**What the task requires:**
Can you recast the entries below, from the line containing "coordinates (28, 550)." through the line containing "The image size is (1024, 768). What", as a JSON list of strings with one string per line and blank lines omitted?

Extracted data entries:
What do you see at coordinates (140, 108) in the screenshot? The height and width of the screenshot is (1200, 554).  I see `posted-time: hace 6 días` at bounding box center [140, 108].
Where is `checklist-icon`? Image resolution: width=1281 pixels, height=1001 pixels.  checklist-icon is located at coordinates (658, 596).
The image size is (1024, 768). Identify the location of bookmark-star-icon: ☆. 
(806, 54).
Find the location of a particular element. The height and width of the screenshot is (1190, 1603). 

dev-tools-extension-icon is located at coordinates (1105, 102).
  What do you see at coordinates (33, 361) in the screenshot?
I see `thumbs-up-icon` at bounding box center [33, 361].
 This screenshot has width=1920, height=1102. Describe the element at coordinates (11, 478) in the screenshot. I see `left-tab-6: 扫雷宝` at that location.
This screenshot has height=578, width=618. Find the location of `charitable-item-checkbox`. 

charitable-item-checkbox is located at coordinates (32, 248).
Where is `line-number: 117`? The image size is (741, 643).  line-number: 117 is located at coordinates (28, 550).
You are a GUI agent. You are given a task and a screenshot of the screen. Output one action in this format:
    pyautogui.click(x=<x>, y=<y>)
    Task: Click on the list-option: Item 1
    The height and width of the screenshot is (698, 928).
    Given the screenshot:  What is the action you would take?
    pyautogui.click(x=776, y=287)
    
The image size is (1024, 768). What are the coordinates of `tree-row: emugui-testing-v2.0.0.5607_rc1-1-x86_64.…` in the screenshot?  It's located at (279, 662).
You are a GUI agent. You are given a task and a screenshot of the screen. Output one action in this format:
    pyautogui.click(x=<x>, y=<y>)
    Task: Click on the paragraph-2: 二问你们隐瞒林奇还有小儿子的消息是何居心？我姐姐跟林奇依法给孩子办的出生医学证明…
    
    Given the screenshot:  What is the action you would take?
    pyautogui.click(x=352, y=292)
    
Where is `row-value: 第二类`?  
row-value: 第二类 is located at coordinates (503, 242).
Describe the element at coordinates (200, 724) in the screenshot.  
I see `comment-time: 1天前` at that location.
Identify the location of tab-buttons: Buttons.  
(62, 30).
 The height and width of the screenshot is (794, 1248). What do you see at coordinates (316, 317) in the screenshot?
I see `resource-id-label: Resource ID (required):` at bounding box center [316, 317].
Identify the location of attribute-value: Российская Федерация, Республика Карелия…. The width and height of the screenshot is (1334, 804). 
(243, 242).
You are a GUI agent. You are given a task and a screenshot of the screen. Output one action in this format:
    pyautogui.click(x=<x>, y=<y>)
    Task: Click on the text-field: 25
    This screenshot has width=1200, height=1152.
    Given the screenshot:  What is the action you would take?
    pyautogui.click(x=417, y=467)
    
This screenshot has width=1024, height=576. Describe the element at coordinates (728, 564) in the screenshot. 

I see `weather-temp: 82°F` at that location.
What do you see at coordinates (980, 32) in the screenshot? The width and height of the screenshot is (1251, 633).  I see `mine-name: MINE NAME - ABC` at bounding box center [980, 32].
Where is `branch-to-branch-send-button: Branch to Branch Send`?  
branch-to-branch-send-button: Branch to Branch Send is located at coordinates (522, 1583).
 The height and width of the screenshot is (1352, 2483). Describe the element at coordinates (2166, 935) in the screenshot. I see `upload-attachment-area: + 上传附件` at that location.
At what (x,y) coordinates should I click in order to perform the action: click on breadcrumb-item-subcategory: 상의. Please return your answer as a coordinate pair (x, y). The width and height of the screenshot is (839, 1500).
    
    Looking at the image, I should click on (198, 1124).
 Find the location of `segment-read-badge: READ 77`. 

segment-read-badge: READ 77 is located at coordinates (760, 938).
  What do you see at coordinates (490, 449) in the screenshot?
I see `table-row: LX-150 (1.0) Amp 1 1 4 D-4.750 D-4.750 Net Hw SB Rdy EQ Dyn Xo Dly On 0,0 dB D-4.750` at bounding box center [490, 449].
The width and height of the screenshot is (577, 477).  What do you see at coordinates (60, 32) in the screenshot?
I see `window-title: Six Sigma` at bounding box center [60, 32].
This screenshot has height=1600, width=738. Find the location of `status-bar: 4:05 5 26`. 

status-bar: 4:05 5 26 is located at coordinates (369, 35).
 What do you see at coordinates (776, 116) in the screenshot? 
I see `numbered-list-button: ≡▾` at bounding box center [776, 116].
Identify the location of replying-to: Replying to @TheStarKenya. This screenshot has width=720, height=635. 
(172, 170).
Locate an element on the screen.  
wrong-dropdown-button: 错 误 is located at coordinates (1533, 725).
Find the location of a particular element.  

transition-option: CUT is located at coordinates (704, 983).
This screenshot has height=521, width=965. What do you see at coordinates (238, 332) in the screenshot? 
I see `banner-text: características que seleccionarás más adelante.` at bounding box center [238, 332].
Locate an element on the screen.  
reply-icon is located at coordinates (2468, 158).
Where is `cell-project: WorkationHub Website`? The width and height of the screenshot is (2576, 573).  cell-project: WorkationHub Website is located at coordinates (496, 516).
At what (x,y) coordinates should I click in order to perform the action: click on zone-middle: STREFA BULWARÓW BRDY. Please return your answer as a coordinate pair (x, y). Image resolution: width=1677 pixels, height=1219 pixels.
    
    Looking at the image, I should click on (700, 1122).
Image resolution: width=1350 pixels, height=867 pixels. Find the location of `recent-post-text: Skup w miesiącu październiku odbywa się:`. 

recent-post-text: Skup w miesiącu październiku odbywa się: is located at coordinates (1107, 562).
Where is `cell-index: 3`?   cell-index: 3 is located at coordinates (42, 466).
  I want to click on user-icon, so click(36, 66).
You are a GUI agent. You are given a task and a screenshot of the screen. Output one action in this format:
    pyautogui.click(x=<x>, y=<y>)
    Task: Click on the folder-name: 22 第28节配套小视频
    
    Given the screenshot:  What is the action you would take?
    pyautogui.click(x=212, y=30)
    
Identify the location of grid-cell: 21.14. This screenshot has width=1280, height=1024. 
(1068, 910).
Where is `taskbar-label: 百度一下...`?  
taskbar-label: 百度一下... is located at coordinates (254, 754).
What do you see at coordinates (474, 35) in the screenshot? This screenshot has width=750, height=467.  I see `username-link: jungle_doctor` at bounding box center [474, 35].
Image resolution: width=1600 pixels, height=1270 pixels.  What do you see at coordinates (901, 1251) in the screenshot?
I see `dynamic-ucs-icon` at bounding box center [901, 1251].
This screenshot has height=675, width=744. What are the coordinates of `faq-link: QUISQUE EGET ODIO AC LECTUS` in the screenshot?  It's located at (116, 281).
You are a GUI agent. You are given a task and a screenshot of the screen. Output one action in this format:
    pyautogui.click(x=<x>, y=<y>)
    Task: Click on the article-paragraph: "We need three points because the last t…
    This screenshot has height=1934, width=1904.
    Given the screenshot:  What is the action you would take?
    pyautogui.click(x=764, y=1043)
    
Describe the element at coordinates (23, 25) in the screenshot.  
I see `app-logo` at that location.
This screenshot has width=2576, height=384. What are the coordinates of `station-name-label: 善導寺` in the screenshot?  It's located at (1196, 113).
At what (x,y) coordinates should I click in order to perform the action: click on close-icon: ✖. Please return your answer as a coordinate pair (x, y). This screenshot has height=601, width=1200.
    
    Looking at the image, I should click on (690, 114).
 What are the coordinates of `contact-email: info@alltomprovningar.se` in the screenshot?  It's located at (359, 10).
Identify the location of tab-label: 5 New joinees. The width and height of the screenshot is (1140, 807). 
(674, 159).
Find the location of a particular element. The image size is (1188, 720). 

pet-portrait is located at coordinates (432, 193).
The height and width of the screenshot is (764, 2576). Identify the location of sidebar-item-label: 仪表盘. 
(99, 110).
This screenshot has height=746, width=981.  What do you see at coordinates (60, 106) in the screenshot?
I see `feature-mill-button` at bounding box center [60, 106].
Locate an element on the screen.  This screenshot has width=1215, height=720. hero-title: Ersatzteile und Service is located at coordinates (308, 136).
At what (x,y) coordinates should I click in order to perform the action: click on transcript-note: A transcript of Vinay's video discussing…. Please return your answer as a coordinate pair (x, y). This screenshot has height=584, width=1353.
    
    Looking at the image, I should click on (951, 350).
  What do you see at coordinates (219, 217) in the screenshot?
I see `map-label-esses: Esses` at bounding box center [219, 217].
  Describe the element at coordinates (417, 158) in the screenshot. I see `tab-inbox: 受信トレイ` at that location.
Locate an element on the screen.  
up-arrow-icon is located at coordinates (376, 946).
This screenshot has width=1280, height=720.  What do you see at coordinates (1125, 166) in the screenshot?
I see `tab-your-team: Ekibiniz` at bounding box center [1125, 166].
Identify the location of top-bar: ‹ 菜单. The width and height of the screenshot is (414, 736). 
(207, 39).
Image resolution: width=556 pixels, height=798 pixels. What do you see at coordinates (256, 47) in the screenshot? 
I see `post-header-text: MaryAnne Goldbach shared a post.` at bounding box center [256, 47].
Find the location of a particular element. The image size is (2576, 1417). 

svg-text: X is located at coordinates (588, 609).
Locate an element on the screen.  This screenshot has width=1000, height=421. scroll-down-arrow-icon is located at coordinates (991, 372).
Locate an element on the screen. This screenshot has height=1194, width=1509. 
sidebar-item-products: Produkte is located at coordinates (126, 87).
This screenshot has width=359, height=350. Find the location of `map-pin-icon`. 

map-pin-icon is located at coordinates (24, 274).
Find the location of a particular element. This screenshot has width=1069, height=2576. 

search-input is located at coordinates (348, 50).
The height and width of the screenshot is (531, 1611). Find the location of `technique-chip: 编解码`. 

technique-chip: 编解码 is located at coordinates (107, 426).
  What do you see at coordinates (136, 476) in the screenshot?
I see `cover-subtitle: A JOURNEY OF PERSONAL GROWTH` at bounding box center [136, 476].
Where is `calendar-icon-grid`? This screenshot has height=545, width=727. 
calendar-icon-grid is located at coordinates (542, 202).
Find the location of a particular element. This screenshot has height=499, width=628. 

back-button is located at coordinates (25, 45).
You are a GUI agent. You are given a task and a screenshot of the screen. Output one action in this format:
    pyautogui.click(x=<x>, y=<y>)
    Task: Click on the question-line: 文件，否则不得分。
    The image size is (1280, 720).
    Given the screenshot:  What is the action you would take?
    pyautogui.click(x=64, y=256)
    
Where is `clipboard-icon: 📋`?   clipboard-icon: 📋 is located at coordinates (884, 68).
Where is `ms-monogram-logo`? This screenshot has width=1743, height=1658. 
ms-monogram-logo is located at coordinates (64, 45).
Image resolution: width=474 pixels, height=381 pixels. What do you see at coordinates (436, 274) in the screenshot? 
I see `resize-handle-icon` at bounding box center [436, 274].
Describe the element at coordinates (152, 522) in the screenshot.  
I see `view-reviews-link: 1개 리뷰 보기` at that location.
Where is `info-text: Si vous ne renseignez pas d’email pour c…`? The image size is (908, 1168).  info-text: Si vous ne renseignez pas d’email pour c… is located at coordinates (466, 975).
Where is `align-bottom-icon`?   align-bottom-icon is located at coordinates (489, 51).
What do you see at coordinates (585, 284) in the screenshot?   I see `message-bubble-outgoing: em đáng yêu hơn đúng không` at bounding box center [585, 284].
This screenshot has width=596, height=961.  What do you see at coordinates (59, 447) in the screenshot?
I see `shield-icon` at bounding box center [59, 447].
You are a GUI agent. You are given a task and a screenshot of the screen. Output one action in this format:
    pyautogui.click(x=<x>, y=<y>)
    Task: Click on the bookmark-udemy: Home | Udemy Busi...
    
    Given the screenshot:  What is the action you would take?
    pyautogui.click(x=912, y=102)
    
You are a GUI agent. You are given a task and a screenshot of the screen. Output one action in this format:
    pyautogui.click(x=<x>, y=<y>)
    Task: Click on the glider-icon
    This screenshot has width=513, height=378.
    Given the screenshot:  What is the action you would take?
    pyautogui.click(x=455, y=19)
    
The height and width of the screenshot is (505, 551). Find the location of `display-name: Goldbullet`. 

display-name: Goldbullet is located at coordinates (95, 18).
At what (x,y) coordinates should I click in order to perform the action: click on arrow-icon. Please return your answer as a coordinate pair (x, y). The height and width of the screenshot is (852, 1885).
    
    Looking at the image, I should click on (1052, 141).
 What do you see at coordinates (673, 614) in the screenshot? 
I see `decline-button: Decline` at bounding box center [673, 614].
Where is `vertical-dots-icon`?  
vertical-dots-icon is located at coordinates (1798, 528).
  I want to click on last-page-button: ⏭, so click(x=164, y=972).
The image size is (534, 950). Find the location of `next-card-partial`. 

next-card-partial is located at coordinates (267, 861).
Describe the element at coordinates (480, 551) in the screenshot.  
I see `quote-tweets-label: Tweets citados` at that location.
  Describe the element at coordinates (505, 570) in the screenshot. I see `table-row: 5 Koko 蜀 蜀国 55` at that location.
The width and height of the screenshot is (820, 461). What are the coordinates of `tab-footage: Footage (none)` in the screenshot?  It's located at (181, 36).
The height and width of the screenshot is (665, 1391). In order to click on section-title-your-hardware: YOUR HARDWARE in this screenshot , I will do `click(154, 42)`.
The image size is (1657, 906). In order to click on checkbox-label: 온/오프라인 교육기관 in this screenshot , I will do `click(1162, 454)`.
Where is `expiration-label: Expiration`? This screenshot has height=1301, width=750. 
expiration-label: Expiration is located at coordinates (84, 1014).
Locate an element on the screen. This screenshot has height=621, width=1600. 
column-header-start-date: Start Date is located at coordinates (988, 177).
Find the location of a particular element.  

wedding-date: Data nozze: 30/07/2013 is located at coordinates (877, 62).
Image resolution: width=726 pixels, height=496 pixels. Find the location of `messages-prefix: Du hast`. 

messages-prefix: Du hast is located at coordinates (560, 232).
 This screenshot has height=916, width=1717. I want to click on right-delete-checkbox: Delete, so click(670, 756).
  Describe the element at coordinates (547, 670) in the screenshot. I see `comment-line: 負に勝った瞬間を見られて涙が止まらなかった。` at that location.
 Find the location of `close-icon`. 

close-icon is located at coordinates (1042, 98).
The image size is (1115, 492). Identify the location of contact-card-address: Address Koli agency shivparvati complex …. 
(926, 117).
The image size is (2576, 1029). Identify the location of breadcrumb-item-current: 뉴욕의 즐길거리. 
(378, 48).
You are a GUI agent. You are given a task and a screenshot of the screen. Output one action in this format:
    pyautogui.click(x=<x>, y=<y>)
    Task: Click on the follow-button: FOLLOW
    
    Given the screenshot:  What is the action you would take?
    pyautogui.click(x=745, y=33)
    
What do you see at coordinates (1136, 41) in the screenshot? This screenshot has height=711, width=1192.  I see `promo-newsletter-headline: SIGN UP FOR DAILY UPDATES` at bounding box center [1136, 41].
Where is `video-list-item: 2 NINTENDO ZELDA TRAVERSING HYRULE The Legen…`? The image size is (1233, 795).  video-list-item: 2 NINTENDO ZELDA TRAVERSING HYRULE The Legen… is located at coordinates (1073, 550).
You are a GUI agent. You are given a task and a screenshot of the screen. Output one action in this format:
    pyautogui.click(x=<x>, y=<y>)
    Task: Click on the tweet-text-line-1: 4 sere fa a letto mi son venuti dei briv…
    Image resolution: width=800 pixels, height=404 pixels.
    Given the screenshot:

**Exercise output:**
[
  "Where is `line-number: 117`? The image size is (741, 643).  line-number: 117 is located at coordinates (28, 550).",
  "You are a GUI agent. You are given a task and a screenshot of the screen. Output one action in this format:",
  "    pyautogui.click(x=<x>, y=<y>)",
  "    Task: Click on the list-option: Item 1",
  "    The height and width of the screenshot is (698, 928).",
  "    Given the screenshot:  What is the action you would take?",
  "    pyautogui.click(x=776, y=287)",
  "The image size is (1024, 768). What are the coordinates of `tree-row: emugui-testing-v2.0.0.5607_rc1-1-x86_64.…` in the screenshot?  It's located at (279, 662)."
]